■ DESCRIPTION OF THE TASK: Return every line of the data below word for word, including the punctuation.

■ PROVIDED RECORDS:
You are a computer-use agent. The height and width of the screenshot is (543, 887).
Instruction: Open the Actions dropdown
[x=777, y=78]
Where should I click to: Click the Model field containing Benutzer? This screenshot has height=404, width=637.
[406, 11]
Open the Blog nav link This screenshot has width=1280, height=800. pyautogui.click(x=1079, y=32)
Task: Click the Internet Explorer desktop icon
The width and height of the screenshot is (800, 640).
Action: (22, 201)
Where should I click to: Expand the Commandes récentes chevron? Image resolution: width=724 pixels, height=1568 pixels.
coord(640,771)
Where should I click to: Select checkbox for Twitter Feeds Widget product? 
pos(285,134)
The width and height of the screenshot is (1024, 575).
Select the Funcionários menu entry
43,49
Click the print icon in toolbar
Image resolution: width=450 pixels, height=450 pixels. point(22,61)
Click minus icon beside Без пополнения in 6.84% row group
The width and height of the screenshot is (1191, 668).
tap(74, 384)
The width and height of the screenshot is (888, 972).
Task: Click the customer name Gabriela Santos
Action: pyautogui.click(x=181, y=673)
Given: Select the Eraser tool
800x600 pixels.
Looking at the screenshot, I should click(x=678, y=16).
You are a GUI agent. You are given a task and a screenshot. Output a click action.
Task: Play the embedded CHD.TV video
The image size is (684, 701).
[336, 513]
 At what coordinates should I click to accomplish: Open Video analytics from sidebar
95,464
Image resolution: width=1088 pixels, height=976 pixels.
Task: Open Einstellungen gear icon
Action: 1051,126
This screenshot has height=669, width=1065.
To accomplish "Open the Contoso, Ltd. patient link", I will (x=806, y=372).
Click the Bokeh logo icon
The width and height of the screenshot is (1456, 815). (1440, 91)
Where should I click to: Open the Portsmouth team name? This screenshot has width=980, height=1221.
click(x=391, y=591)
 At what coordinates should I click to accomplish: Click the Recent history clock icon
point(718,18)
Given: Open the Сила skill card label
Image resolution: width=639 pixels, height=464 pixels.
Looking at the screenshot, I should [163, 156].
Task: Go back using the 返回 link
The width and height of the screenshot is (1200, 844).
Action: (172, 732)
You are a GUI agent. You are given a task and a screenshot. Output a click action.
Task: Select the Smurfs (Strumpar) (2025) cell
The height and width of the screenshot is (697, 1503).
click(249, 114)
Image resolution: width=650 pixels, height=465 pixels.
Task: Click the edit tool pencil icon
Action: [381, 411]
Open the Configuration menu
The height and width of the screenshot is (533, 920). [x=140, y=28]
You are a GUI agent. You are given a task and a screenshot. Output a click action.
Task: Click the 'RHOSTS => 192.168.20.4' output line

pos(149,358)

■ THE COMPLETED TASK:
You are a computer-use agent. The height and width of the screenshot is (543, 887).
Instruction: Open the Actions dropdown
[x=777, y=78]
Where should I click to: Click the Model field containing Benutzer? This screenshot has height=404, width=637.
[406, 11]
Open the Blog nav link This screenshot has width=1280, height=800. pyautogui.click(x=1079, y=32)
Task: Click the Internet Explorer desktop icon
The width and height of the screenshot is (800, 640).
Action: (22, 201)
Where should I click to: Expand the Commandes récentes chevron? Image resolution: width=724 pixels, height=1568 pixels.
coord(640,771)
Where should I click to: Select checkbox for Twitter Feeds Widget product? 
pos(285,134)
The width and height of the screenshot is (1024, 575).
Select the Funcionários menu entry
43,49
Click the print icon in toolbar
Image resolution: width=450 pixels, height=450 pixels. point(22,61)
Click minus icon beside Без пополнения in 6.84% row group
The width and height of the screenshot is (1191, 668).
tap(74, 384)
The width and height of the screenshot is (888, 972).
Task: Click the customer name Gabriela Santos
Action: pyautogui.click(x=181, y=673)
Given: Select the Eraser tool
800x600 pixels.
Looking at the screenshot, I should click(x=678, y=16).
You are a GUI agent. You are given a task and a screenshot. Output a click action.
Task: Play the embedded CHD.TV video
The image size is (684, 701).
[336, 513]
 At what coordinates should I click to accomplish: Open Video analytics from sidebar
95,464
Image resolution: width=1088 pixels, height=976 pixels.
Task: Open Einstellungen gear icon
Action: 1051,126
This screenshot has height=669, width=1065.
To accomplish "Open the Contoso, Ltd. patient link", I will (x=806, y=372).
Click the Bokeh logo icon
The width and height of the screenshot is (1456, 815). (1440, 91)
Where should I click to: Open the Portsmouth team name? This screenshot has width=980, height=1221.
click(x=391, y=591)
 At what coordinates should I click to accomplish: Click the Recent history clock icon
point(718,18)
Given: Open the Сила skill card label
Image resolution: width=639 pixels, height=464 pixels.
Looking at the screenshot, I should [163, 156].
Task: Go back using the 返回 link
The width and height of the screenshot is (1200, 844).
Action: (172, 732)
You are a GUI agent. You are given a task and a screenshot. Output a click action.
Task: Select the Smurfs (Strumpar) (2025) cell
The height and width of the screenshot is (697, 1503).
click(249, 114)
Image resolution: width=650 pixels, height=465 pixels.
Task: Click the edit tool pencil icon
Action: [381, 411]
Open the Configuration menu
The height and width of the screenshot is (533, 920). [x=140, y=28]
You are a GUI agent. You are given a task and a screenshot. Output a click action.
Task: Click the 'RHOSTS => 192.168.20.4' output line

pos(149,358)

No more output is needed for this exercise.